- Exercise prompt
Update the blog post below by rewriting everything from "Tonight, we had" down to "at 7:00 pm." with "dinner" replaced by "supper".

- Text extract
◆ ◆ ◆ ◆ ◆ ◆ ◆
Thursday, July 13, 2006
Sooooon ... bitch.
Jeeez. A girl just can't get a break.

Tonight, we had dinner plans with two other couples. One of the couples being a person big in my husband's work community and who supports his salary. We had been trying to plan this dinner for months.

The Other Couple calls and cancels at the last minute.

So ... after some finagling and rearranging and deciding the four of us could go without the other two ... we decide to go ahead with our lovely dining plans for this evening. Reservations at 7:00 pm.

At ten 'til 6:00 pm, I walk into my closet and realize none - NONE - of my summery clothes are there. My husband was supposed to pick them up from the cleaners ... but, apparently not. I call the cleaners. Yes, they have this batch of clothes.

I haul ass, with HDToddler at my side, to said cleaners. The owner sees my panic, helps me load up my car, and off we go to the house to finish getting ready. (and in this process, I have managed to fuck up my eye makeup and hated it entirely all night, but whatever - small details).

New babysitter is coming over at 6:30. She calls at 6:28 and is running late due to Evans being CLOSED OFF. I hate you Colorado road construction!! Jeebus, you people!! Once she arrives and I show her everything she needs to know, I leave a crying HDToddler with her and break for the door ...
◆ ◆ ◆ ◆ ◆ ◆ ◆
- Provided data
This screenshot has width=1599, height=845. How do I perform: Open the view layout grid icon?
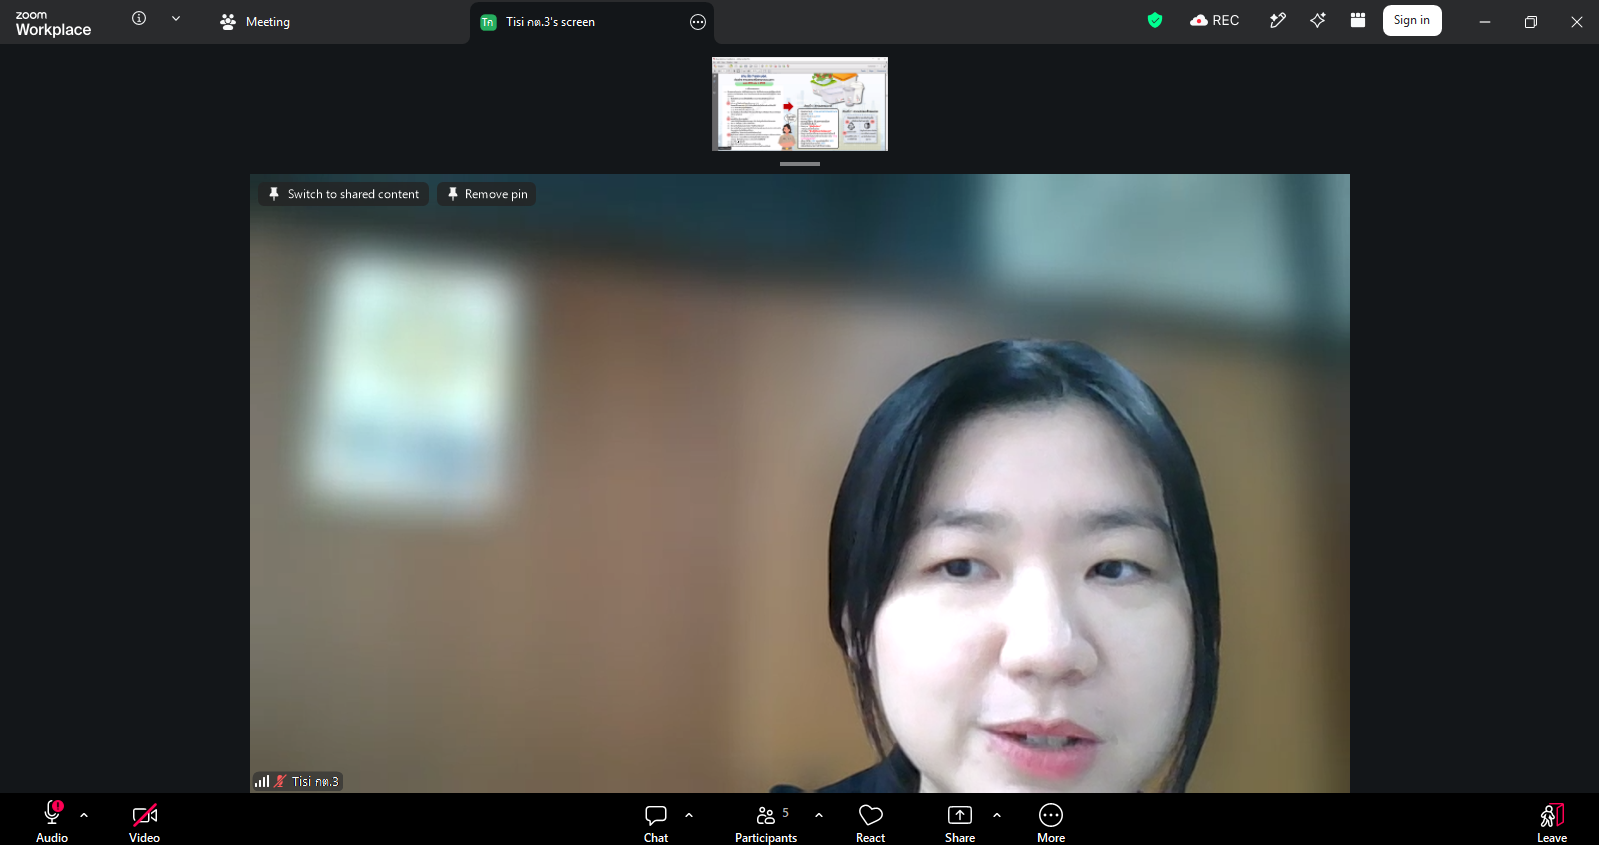[x=1358, y=20]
◆ ◆ ◆ ◆ ◆ ◆ ◆
- Completed task
Tonight, we had supper plans with two other couples. One of the couples being a person big in my husband's work community and who supports his salary. We had been trying to plan this supper for months.

The Other Couple calls and cancels at the last minute.

So ... after some finagling and rearranging and deciding the four of us could go without the other two ... we decide to go ahead with our lovely dining plans for this evening. Reservations at 7:00 pm.